_TASK STATEMENT_:
Go through the material and pull out every line with the string "each" in it.

------------------------------------

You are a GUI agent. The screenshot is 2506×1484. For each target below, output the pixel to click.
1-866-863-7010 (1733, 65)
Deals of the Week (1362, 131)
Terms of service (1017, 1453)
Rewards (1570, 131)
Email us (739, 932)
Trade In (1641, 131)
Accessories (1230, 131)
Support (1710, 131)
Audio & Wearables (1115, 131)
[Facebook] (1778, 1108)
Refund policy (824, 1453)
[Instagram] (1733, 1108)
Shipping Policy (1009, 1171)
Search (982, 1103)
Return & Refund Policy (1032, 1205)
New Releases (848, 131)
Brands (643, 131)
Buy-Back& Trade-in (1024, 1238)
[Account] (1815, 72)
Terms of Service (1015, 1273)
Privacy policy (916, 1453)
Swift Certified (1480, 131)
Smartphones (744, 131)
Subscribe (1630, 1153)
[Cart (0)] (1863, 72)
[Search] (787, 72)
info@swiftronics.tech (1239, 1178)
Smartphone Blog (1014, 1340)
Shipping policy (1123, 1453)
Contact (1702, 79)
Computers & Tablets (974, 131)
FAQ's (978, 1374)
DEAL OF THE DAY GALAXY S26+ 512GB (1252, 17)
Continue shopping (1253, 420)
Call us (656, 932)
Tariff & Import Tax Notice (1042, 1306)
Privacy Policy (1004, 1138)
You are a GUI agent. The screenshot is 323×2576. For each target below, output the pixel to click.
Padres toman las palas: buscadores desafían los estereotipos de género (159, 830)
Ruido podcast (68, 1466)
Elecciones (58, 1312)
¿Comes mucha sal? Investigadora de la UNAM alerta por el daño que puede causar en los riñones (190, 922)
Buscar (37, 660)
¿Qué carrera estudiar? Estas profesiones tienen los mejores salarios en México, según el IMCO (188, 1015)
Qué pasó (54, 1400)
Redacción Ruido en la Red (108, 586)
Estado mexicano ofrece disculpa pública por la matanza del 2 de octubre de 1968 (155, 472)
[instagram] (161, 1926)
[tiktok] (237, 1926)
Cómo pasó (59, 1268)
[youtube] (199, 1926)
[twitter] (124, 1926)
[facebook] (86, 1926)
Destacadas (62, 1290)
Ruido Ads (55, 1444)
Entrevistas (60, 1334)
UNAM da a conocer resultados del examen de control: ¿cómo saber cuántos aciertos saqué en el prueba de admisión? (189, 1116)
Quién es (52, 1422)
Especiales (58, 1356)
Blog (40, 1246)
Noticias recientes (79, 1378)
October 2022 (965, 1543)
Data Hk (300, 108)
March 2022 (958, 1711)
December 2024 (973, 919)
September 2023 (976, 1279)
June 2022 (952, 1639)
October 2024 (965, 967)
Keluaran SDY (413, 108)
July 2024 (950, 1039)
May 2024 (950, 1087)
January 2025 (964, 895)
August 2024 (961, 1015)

------------------------------------

_EXERCISE SOLUTION_:
You are a GUI agent. The screenshot is 2506×1484. For each target below, output the pixel to click.
You are a GUI agent. The screenshot is 323×2576. For each target below, output the pixel to click.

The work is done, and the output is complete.